_Exercise objective_
Copy the rows from "Click the Proxy SwitchyOmega toolbar icon" through "pos(660,393)", substituting "Playback" for "Equalizer" and leaving everything else unchanged.

[Records]
□ □ □ □ □

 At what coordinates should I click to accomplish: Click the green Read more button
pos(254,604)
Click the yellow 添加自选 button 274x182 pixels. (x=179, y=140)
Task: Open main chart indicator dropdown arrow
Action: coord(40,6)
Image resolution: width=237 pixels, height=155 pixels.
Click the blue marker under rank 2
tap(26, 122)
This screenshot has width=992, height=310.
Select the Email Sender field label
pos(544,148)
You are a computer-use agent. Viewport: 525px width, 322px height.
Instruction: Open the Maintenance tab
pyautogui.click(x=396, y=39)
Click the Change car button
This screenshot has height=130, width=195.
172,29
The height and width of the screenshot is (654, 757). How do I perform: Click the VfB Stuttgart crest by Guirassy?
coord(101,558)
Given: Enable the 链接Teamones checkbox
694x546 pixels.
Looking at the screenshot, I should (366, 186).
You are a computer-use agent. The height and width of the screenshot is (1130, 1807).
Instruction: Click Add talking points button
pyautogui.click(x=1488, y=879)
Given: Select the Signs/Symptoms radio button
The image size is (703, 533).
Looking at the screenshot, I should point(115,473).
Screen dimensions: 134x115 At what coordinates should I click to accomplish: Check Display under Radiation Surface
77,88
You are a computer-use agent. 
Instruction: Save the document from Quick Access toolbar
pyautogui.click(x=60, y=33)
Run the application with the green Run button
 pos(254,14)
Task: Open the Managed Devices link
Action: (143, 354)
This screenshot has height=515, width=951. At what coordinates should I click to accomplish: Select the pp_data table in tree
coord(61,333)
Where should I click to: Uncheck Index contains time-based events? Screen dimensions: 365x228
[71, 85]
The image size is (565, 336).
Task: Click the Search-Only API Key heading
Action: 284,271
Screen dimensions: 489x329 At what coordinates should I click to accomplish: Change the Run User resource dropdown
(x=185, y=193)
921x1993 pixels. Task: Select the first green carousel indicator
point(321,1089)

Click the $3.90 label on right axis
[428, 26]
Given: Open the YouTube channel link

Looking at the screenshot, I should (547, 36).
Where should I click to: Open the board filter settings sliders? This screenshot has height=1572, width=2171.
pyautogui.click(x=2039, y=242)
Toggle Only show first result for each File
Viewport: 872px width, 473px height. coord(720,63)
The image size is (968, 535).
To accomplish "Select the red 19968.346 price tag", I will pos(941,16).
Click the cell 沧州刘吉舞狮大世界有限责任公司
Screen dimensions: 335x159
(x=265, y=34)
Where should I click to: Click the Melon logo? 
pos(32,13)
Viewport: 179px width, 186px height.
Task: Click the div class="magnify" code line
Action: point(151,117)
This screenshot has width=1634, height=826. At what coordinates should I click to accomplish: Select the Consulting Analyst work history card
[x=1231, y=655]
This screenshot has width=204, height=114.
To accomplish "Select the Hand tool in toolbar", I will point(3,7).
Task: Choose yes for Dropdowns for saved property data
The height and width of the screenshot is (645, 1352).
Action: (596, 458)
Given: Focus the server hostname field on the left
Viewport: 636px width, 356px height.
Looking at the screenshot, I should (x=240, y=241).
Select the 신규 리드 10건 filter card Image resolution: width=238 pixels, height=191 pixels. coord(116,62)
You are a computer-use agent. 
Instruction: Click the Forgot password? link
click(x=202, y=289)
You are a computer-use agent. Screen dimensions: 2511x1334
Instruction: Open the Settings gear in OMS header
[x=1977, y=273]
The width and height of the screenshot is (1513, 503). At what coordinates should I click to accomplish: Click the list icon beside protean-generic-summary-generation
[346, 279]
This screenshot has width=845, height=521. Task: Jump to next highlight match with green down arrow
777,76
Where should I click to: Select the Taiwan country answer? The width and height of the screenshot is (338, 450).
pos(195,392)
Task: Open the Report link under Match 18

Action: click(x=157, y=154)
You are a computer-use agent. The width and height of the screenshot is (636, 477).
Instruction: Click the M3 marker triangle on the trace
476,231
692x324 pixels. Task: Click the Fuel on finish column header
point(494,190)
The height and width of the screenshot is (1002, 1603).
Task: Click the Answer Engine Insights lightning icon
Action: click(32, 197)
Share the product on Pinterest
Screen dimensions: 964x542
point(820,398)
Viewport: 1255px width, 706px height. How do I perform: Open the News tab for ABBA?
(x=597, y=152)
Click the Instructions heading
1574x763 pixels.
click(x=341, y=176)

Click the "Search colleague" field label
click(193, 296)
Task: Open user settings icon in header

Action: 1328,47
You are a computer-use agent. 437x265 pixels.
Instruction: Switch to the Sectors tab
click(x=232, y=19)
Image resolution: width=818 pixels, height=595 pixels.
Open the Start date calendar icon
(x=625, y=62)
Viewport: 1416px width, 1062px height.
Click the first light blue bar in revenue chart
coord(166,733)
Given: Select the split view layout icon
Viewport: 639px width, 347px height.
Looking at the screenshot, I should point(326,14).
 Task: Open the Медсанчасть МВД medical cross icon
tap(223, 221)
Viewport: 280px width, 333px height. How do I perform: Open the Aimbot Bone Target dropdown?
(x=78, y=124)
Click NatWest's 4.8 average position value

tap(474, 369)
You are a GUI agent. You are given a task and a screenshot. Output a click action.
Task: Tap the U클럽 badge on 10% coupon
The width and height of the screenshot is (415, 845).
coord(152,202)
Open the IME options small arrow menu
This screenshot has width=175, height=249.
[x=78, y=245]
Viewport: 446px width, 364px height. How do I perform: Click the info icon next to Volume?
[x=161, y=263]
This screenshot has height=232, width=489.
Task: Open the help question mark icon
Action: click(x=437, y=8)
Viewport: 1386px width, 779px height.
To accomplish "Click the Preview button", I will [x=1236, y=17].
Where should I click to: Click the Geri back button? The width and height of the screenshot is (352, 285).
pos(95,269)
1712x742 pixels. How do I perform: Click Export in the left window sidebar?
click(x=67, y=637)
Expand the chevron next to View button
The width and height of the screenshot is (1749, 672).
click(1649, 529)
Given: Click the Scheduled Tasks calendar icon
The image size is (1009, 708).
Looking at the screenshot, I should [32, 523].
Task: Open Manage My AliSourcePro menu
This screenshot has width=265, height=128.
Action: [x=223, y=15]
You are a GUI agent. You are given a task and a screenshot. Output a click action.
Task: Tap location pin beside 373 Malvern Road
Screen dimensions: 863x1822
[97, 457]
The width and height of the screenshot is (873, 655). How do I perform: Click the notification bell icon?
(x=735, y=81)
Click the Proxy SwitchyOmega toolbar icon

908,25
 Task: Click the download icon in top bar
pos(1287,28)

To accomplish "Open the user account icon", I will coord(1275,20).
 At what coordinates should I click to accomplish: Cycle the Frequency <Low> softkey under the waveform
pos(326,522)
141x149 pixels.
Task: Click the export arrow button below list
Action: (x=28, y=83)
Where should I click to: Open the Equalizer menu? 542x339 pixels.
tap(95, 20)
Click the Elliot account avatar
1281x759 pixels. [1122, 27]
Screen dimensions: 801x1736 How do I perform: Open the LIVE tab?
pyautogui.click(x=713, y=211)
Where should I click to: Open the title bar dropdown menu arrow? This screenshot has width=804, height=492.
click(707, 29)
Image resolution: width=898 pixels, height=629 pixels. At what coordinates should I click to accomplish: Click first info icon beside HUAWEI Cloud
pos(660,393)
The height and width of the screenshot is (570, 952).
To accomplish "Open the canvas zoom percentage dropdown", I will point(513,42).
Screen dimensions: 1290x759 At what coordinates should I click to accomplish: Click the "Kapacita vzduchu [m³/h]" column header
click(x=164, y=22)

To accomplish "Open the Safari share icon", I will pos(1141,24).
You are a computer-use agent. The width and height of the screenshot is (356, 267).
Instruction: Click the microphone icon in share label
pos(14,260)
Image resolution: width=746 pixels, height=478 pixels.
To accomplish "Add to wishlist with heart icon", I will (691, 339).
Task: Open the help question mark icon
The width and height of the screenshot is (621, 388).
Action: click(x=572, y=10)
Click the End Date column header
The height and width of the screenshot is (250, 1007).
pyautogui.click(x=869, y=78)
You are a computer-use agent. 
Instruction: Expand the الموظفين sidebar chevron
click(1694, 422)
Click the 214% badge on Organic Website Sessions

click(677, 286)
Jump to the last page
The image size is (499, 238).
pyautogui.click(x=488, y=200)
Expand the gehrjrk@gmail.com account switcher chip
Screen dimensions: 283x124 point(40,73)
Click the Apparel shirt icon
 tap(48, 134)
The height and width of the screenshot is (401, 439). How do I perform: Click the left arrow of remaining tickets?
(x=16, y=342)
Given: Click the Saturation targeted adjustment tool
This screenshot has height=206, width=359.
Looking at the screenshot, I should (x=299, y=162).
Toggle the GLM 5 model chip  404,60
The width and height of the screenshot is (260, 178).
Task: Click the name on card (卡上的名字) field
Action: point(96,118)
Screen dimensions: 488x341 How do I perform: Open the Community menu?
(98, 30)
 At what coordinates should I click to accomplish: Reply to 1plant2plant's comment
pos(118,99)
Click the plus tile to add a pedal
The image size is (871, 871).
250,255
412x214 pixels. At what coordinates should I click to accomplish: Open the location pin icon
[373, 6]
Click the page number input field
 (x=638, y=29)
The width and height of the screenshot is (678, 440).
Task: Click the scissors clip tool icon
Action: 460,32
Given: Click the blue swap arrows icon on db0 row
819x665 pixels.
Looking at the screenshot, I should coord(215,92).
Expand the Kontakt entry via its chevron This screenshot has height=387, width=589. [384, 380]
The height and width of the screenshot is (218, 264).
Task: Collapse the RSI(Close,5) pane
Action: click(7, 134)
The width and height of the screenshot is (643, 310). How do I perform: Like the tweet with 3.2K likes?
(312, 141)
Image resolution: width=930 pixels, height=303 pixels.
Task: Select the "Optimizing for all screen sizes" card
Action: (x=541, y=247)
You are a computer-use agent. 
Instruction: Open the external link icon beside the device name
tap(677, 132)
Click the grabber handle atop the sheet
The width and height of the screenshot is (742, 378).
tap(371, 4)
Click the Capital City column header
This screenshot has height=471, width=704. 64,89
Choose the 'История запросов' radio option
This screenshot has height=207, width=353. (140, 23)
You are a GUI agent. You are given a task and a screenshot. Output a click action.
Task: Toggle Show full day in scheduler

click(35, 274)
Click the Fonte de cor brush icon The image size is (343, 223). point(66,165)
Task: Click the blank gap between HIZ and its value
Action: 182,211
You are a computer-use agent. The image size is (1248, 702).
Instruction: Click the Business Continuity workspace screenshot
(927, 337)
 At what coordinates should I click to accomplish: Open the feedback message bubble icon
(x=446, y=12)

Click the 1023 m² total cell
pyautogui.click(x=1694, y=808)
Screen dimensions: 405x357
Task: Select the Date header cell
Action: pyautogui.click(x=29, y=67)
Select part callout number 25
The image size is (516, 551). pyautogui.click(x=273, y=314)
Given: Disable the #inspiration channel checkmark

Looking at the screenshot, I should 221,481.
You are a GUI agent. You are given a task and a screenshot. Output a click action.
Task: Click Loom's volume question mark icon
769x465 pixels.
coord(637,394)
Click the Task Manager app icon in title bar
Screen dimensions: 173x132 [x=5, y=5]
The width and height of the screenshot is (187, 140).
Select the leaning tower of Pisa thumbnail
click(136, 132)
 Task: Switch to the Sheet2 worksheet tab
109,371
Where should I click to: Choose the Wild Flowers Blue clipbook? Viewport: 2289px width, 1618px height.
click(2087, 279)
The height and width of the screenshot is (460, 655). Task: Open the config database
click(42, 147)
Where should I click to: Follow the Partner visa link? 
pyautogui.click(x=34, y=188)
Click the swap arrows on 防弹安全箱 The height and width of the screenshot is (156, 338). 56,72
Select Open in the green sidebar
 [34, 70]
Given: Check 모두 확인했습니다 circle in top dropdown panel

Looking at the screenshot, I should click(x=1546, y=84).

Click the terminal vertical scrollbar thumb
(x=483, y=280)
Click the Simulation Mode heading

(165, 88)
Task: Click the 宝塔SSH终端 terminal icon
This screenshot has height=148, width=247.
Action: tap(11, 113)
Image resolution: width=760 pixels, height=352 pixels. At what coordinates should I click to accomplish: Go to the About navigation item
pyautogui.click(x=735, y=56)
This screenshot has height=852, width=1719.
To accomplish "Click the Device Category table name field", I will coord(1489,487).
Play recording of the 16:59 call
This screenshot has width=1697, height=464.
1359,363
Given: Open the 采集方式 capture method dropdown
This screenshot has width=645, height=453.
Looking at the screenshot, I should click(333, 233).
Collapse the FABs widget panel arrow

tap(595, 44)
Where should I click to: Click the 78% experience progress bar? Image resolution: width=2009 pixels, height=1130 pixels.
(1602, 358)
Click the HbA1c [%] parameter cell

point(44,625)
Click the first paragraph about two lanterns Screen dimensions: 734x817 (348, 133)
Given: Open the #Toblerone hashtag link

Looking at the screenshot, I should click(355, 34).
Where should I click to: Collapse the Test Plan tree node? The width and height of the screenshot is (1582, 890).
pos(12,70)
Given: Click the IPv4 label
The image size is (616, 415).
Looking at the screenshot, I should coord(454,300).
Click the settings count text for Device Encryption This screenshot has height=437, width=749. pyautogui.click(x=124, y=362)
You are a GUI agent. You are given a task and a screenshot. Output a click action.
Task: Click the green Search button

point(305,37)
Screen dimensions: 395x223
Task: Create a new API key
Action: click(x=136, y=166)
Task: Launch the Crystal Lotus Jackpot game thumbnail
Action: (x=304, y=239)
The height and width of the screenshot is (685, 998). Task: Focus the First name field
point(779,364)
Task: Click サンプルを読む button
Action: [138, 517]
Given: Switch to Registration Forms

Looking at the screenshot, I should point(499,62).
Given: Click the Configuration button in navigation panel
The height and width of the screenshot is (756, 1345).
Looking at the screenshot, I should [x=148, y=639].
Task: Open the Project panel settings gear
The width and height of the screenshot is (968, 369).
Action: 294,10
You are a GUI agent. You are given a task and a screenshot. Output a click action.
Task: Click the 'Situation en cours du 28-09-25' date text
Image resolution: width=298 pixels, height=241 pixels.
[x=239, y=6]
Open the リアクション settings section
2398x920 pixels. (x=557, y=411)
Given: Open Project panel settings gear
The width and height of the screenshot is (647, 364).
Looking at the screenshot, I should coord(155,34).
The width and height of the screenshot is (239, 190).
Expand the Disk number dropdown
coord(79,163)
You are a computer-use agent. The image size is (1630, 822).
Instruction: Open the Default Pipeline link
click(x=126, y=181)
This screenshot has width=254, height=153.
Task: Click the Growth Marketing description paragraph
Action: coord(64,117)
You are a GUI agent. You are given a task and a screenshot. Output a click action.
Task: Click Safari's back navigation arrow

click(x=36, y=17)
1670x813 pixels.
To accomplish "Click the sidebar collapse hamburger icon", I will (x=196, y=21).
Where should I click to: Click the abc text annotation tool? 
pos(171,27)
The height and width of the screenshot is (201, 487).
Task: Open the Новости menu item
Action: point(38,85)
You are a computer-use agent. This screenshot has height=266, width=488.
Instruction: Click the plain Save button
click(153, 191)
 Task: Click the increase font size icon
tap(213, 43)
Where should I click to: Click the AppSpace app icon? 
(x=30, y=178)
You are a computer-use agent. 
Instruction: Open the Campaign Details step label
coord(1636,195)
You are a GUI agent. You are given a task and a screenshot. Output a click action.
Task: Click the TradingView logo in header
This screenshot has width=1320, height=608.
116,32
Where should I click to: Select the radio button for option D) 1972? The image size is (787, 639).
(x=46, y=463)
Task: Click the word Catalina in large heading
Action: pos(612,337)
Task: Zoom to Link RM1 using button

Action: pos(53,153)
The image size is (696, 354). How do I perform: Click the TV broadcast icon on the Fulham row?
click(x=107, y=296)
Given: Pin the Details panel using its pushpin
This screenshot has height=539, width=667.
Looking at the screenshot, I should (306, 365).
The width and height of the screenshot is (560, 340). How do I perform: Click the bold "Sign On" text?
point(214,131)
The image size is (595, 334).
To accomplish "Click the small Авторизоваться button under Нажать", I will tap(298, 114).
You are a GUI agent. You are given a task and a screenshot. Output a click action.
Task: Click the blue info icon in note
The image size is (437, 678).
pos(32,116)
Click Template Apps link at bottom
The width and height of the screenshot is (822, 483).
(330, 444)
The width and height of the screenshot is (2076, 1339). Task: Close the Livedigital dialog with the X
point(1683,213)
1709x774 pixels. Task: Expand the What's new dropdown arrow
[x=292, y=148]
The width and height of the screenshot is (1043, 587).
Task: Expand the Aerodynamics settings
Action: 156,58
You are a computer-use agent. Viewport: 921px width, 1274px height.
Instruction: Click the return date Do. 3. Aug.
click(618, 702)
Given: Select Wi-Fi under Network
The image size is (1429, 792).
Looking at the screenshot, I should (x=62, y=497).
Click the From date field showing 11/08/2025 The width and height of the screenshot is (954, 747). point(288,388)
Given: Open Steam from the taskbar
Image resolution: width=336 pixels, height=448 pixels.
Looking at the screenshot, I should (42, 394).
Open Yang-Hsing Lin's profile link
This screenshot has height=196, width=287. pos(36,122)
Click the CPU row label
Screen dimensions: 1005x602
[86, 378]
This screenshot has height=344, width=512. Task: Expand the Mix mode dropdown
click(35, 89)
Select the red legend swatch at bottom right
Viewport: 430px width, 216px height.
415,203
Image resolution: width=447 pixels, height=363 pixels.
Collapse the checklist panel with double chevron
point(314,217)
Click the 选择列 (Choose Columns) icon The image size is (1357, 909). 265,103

□ □ □ □ □

_Worked answer_
Click the Proxy SwitchyOmega toolbar icon

908,25
 Task: Click the download icon in top bar
pos(1287,28)

To accomplish "Open the user account icon", I will coord(1275,20).
 At what coordinates should I click to accomplish: Cycle the Frequency <Low> softkey under the waveform
pos(326,522)
141x149 pixels.
Task: Click the export arrow button below list
Action: (x=28, y=83)
Where should I click to: Open the Playback menu? 542x339 pixels.
tap(95, 20)
Click the Elliot account avatar
1281x759 pixels. [1122, 27]
Screen dimensions: 801x1736 How do I perform: Open the LIVE tab?
pyautogui.click(x=713, y=211)
Where should I click to: Open the title bar dropdown menu arrow? This screenshot has width=804, height=492.
click(707, 29)
Image resolution: width=898 pixels, height=629 pixels. At what coordinates should I click to accomplish: Click first info icon beside HUAWEI Cloud
pos(660,393)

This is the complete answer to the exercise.